[Dataset records]
- - -

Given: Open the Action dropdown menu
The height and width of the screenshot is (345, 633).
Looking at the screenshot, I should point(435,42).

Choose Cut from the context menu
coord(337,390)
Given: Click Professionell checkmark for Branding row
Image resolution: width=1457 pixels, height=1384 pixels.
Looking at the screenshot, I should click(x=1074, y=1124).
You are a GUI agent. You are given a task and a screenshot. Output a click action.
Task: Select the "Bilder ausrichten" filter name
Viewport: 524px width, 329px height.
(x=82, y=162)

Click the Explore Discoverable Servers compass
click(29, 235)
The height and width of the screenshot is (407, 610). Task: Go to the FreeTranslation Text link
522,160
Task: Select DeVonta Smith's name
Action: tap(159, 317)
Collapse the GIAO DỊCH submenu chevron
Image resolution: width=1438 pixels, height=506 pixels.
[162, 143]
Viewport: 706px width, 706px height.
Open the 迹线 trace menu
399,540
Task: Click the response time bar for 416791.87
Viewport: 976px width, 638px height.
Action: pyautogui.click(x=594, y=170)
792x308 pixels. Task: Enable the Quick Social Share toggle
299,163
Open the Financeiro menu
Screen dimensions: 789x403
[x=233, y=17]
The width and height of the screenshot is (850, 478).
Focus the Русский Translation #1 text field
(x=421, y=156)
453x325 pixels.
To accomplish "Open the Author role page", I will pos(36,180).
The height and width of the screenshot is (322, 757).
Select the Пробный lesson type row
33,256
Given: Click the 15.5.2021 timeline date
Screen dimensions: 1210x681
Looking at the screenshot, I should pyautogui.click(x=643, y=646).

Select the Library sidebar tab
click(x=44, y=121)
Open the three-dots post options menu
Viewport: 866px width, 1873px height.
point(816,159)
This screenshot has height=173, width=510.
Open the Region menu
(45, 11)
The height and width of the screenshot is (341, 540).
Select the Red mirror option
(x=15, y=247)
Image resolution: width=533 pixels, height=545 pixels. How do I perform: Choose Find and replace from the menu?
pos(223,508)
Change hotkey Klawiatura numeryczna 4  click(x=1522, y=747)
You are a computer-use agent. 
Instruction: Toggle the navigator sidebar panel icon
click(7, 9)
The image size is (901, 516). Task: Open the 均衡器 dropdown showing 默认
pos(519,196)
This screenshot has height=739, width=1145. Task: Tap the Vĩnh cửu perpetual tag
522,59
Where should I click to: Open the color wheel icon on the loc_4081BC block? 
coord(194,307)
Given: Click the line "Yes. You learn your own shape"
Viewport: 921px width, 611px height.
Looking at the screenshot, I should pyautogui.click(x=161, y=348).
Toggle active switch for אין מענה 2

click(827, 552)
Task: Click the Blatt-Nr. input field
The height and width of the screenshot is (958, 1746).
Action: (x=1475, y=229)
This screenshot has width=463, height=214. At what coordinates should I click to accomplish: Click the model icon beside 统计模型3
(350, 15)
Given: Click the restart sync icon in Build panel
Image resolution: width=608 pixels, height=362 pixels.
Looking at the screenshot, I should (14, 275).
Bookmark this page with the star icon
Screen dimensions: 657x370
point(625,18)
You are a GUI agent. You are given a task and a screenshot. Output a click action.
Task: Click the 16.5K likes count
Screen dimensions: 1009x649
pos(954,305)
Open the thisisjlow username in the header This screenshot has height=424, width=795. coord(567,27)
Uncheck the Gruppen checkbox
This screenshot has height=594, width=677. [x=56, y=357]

- - -

▸ **WHAT IS NEEDED**:
Every record shown above should be set down again exactly.

▸ **OUTPUT BELOW**:
Given: Open the Action dropdown menu
The height and width of the screenshot is (345, 633).
Looking at the screenshot, I should point(435,42).

Choose Cut from the context menu
coord(337,390)
Given: Click Professionell checkmark for Branding row
Image resolution: width=1457 pixels, height=1384 pixels.
Looking at the screenshot, I should click(x=1074, y=1124).
You are a GUI agent. You are given a task and a screenshot. Output a click action.
Task: Select the "Bilder ausrichten" filter name
Viewport: 524px width, 329px height.
(x=82, y=162)

Click the Explore Discoverable Servers compass
click(29, 235)
The height and width of the screenshot is (407, 610). Task: Go to the FreeTranslation Text link
522,160
Task: Select DeVonta Smith's name
Action: tap(159, 317)
Collapse the GIAO DỊCH submenu chevron
Image resolution: width=1438 pixels, height=506 pixels.
[162, 143]
Viewport: 706px width, 706px height.
Open the 迹线 trace menu
399,540
Task: Click the response time bar for 416791.87
Viewport: 976px width, 638px height.
Action: pyautogui.click(x=594, y=170)
792x308 pixels. Task: Enable the Quick Social Share toggle
299,163
Open the Financeiro menu
Screen dimensions: 789x403
[x=233, y=17]
The width and height of the screenshot is (850, 478).
Focus the Русский Translation #1 text field
(x=421, y=156)
453x325 pixels.
To accomplish "Open the Author role page", I will pos(36,180).
The height and width of the screenshot is (322, 757).
Select the Пробный lesson type row
33,256
Given: Click the 15.5.2021 timeline date
Screen dimensions: 1210x681
Looking at the screenshot, I should pyautogui.click(x=643, y=646).

Select the Library sidebar tab
click(x=44, y=121)
Open the three-dots post options menu
Viewport: 866px width, 1873px height.
point(816,159)
This screenshot has height=173, width=510.
Open the Region menu
(45, 11)
The height and width of the screenshot is (341, 540).
Select the Red mirror option
(x=15, y=247)
Image resolution: width=533 pixels, height=545 pixels. How do I perform: Choose Find and replace from the menu?
pos(223,508)
Change hotkey Klawiatura numeryczna 4  click(x=1522, y=747)
You are a computer-use agent. 
Instruction: Toggle the navigator sidebar panel icon
click(7, 9)
The image size is (901, 516). Task: Open the 均衡器 dropdown showing 默认
pos(519,196)
This screenshot has height=739, width=1145. Task: Tap the Vĩnh cửu perpetual tag
522,59
Where should I click to: Open the color wheel icon on the loc_4081BC block? 
coord(194,307)
Given: Click the line "Yes. You learn your own shape"
Viewport: 921px width, 611px height.
Looking at the screenshot, I should pyautogui.click(x=161, y=348).
Toggle active switch for אין מענה 2

click(827, 552)
Task: Click the Blatt-Nr. input field
The height and width of the screenshot is (958, 1746).
Action: (x=1475, y=229)
This screenshot has width=463, height=214. At what coordinates should I click to accomplish: Click the model icon beside 统计模型3
(350, 15)
Given: Click the restart sync icon in Build panel
Image resolution: width=608 pixels, height=362 pixels.
Looking at the screenshot, I should (14, 275).
Bookmark this page with the star icon
Screen dimensions: 657x370
point(625,18)
You are a GUI agent. You are given a task and a screenshot. Output a click action.
Task: Click the 16.5K likes count
Screen dimensions: 1009x649
pos(954,305)
Open the thisisjlow username in the header This screenshot has height=424, width=795. coord(567,27)
Uncheck the Gruppen checkbox
This screenshot has height=594, width=677. [x=56, y=357]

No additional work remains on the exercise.